> [EXERCISE TEXT]
---

Councilman Mercer ends his

Councilman Mercer ends his OWN moments of silence with "Thank You". Then we've moved on to the pledge, a separate agenda item.

*OH!MY! Mr Mercer says

*OH!MY! Mr Mercer says "thank-you". to whom is he speaking? is this the "ending" he thinks is appropriate for a time of silent thought? is this his sneaky way of thanking a diety for listening to HIS silent thought? is he thanking the public for participating in a silent thought unconnected to any religion? is THANK-YOU another way of saying AMEN, VERILY, TRULY , or other inocuous ends of thoughts spoken/ or thought silently? *blackburn and mercer are a danger to our country? Maybe--they could be the quiet, non-threatening folk who are invading our conservative way of thinking. what's more likely is that they will encourage more conservative thought because their progressive, liberal, socialist ways will get more attention that will cause THEIR CAUSE to crumble. *sounds good, doesn't it. i wrote it, and considering what i see every day on TV NEWS ON A NUMBER OF CHANELS--i'm not sure i believe it.

to nick jones

I have better and more important things to complain about than an innocent "amen". But if this is your small world , knock yourself out. I will bet you in the scheme of things I have and will get more accomplished to further mankind than you and your mickey mouse observations that are totally irrelevent to making life better for our citizens in Greenville. Ramble on!

Thats funny because you

Thats funny because you usually love to rail on the city council for wasting tax payers money. Yet you ignore the fact that this will as well. Your weak semantics about the meaning of a word won't save this case, but you don't care.

---

> [INPUT DATA]

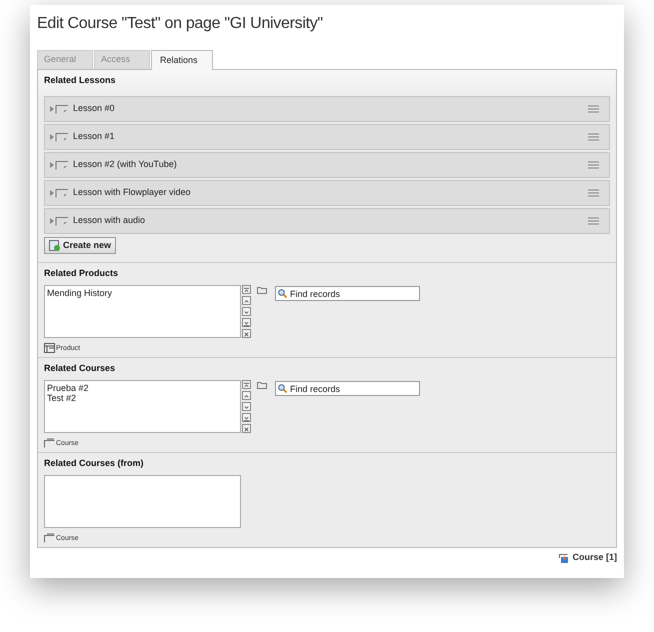 The image size is (654, 632). Describe the element at coordinates (142, 388) in the screenshot. I see `list-entry: Prueba #2` at that location.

---

> [EXERCISE REQUIREMENTS] Rewrite the stretch of the comment thread from "I have better" through "Greenville. Ramble on!", swapping "mickey mouse" for "trivial".

> [ANSWER]
I have better and more important things to complain about than an innocent "amen". But if this is your small world , knock yourself out. I will bet you in the scheme of things I have and will get more accomplished to further mankind than you and your trivial observations that are totally irrelevent to making life better for our citizens in Greenville. Ramble on!